### Work request
Both ends included, set down the lines from the line containing "The width and" through the last line of the records below, without pictures.
[Data in this exercise — start]
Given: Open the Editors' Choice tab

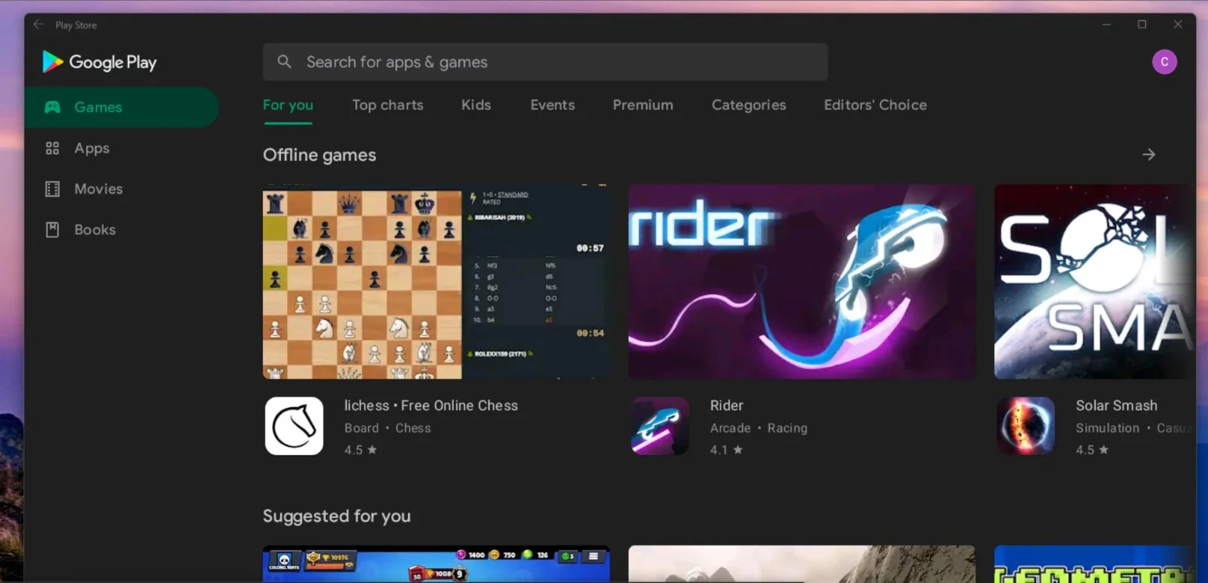Looking at the screenshot, I should click(x=875, y=105).
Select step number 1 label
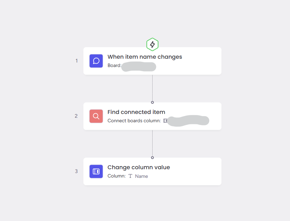The height and width of the screenshot is (221, 290). pyautogui.click(x=77, y=61)
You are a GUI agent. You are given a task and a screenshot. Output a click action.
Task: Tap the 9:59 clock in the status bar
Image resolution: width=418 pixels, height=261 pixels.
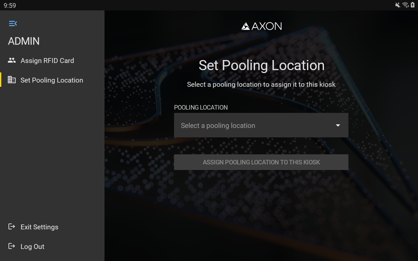[x=10, y=5]
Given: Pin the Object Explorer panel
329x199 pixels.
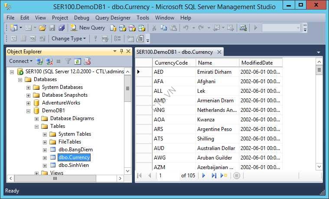Looking at the screenshot, I should [121, 52].
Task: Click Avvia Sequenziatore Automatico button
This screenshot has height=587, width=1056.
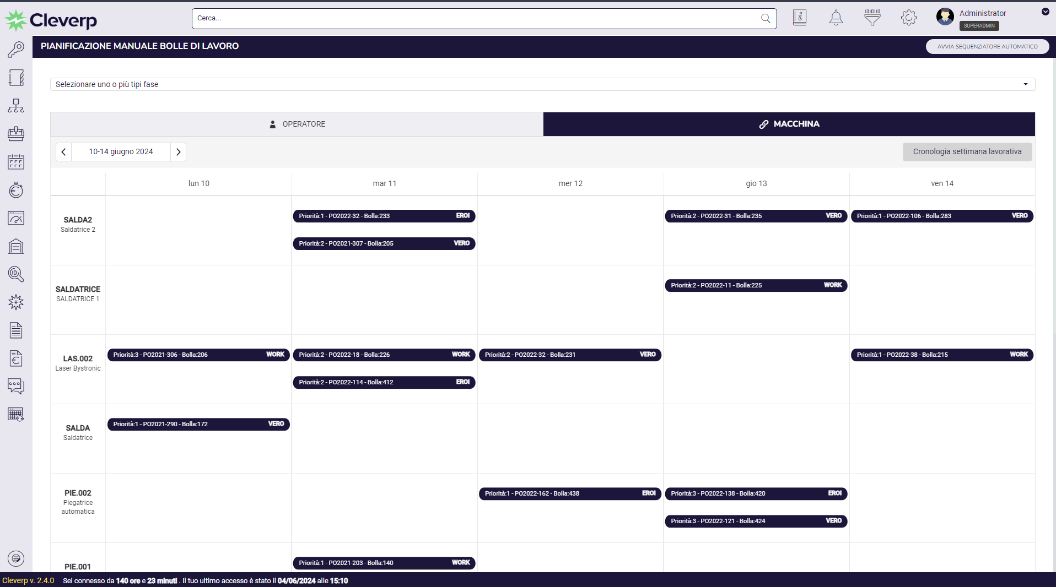Action: [x=987, y=47]
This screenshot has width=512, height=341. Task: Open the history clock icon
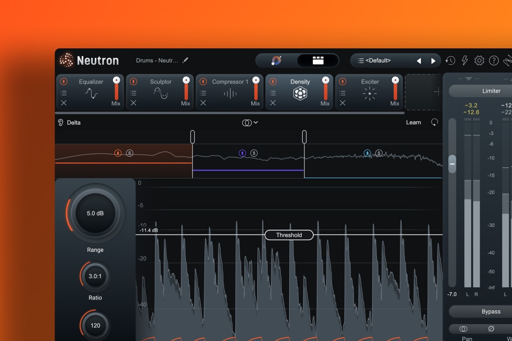pos(450,61)
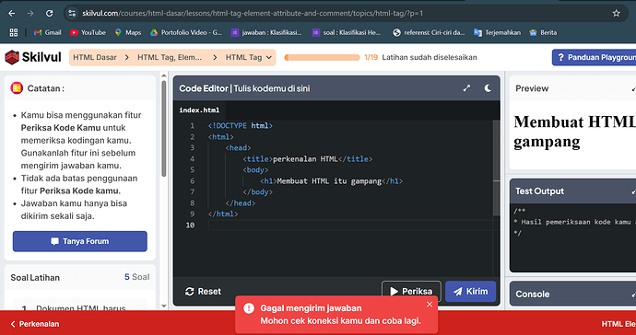Select the index.html file tab
Image resolution: width=636 pixels, height=335 pixels.
[x=199, y=110]

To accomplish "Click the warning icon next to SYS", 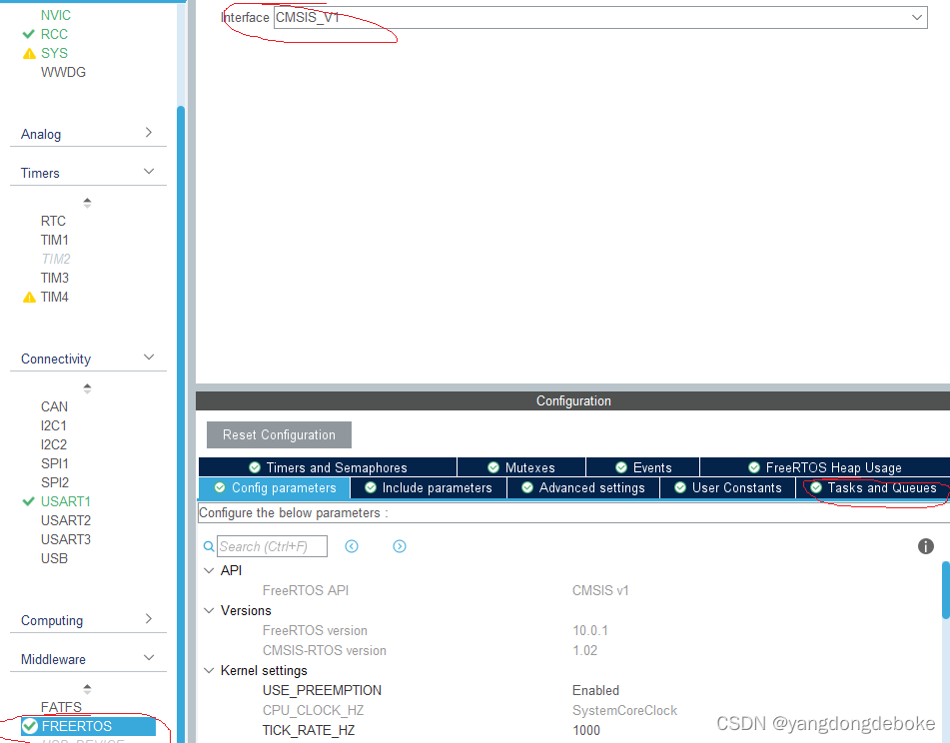I will [27, 53].
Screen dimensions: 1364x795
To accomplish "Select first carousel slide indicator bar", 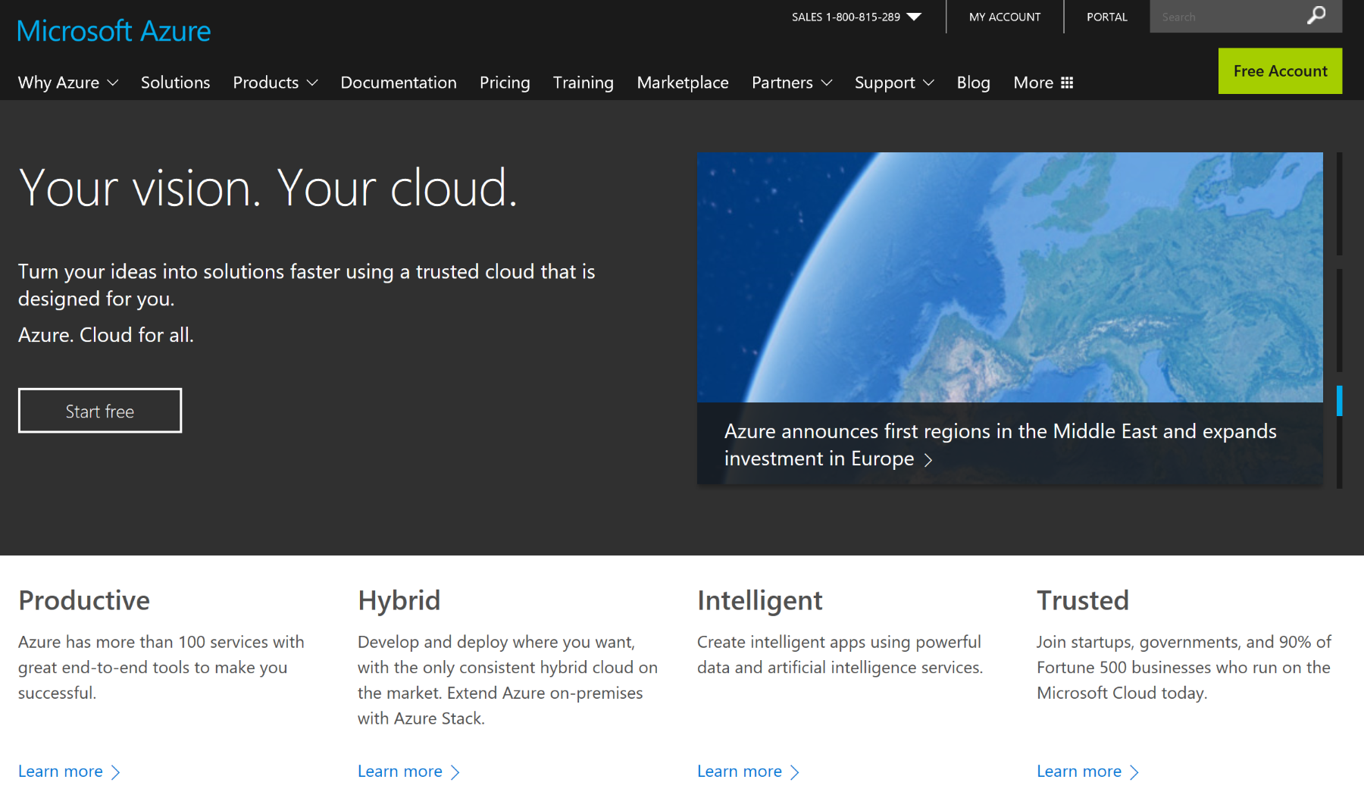I will pyautogui.click(x=1339, y=204).
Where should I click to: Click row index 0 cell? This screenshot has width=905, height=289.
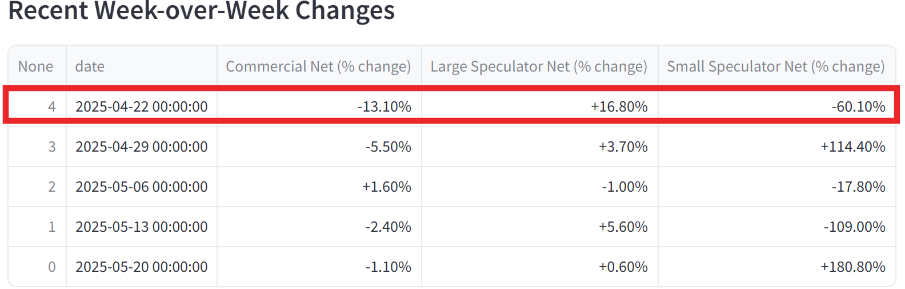[37, 267]
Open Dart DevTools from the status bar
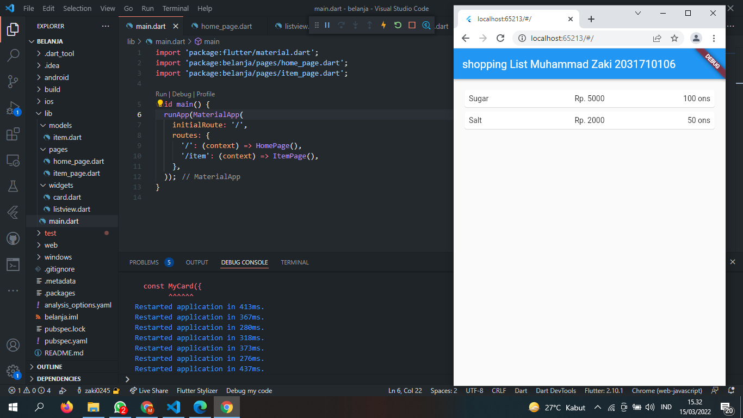Screen dimensions: 743x418 coord(555,390)
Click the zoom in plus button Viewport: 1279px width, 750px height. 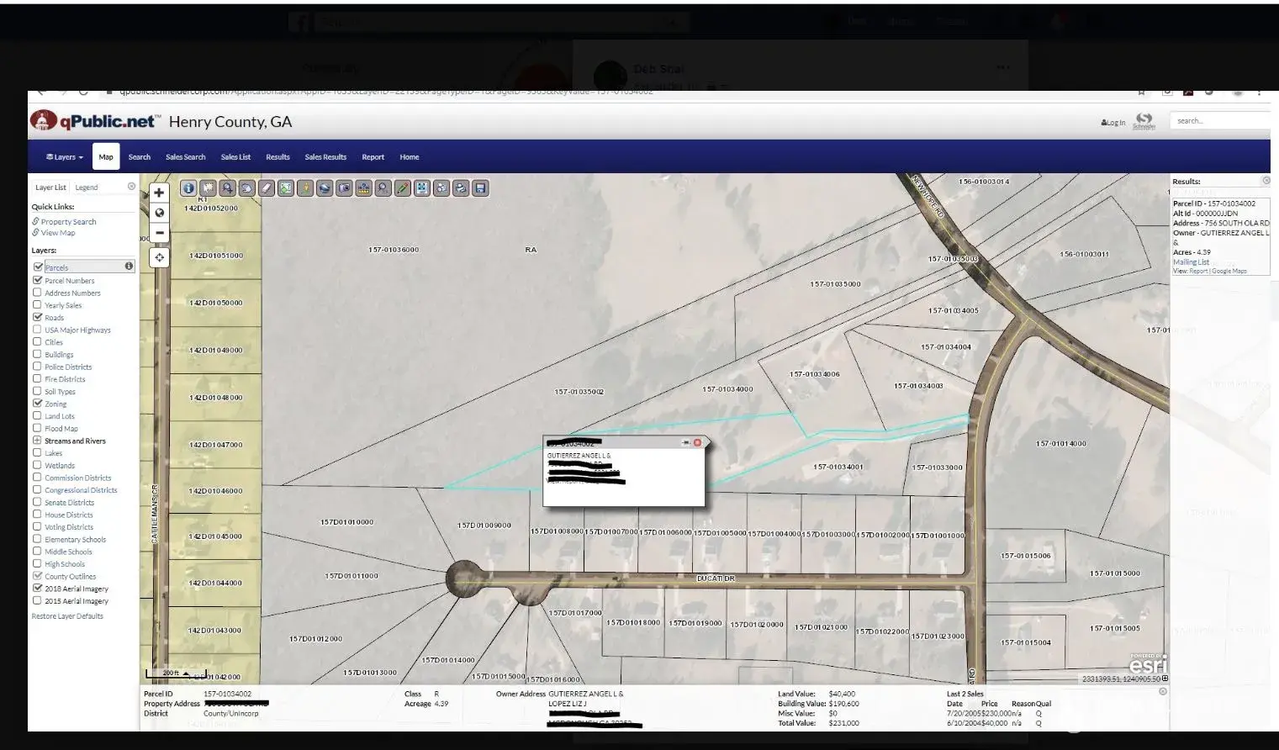coord(159,193)
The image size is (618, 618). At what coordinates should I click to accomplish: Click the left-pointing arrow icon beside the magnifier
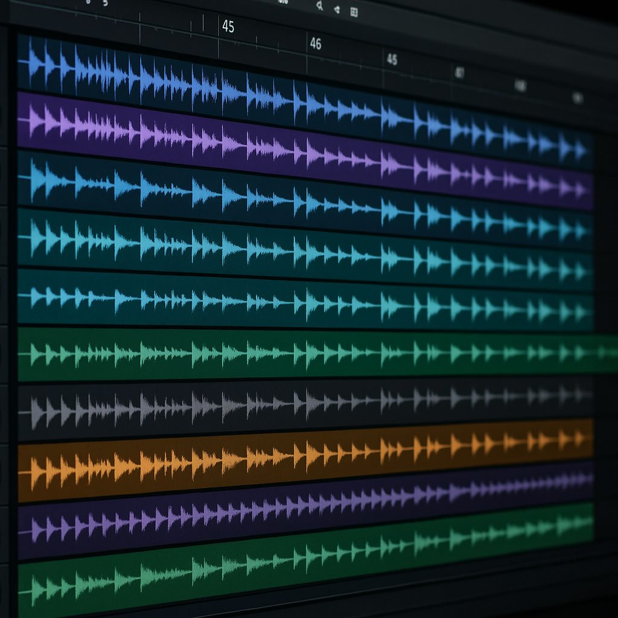[337, 9]
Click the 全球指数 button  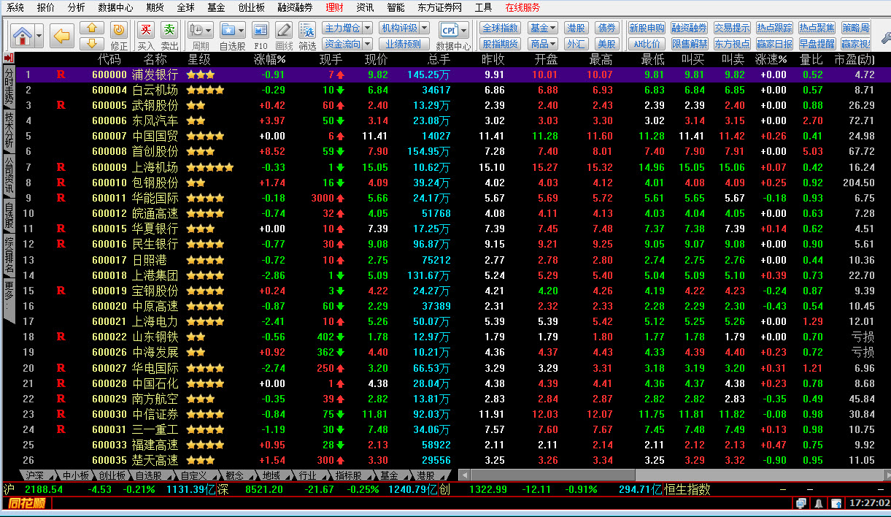pyautogui.click(x=500, y=28)
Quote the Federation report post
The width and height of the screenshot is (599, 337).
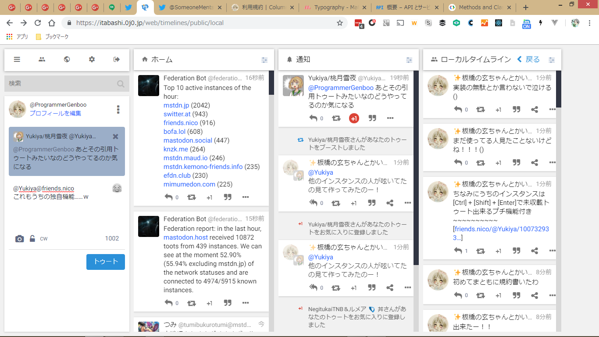228,303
[Data in this exercise — finish]
### Solution to the problem
The width and height of the screenshot is (599, 337).
228,303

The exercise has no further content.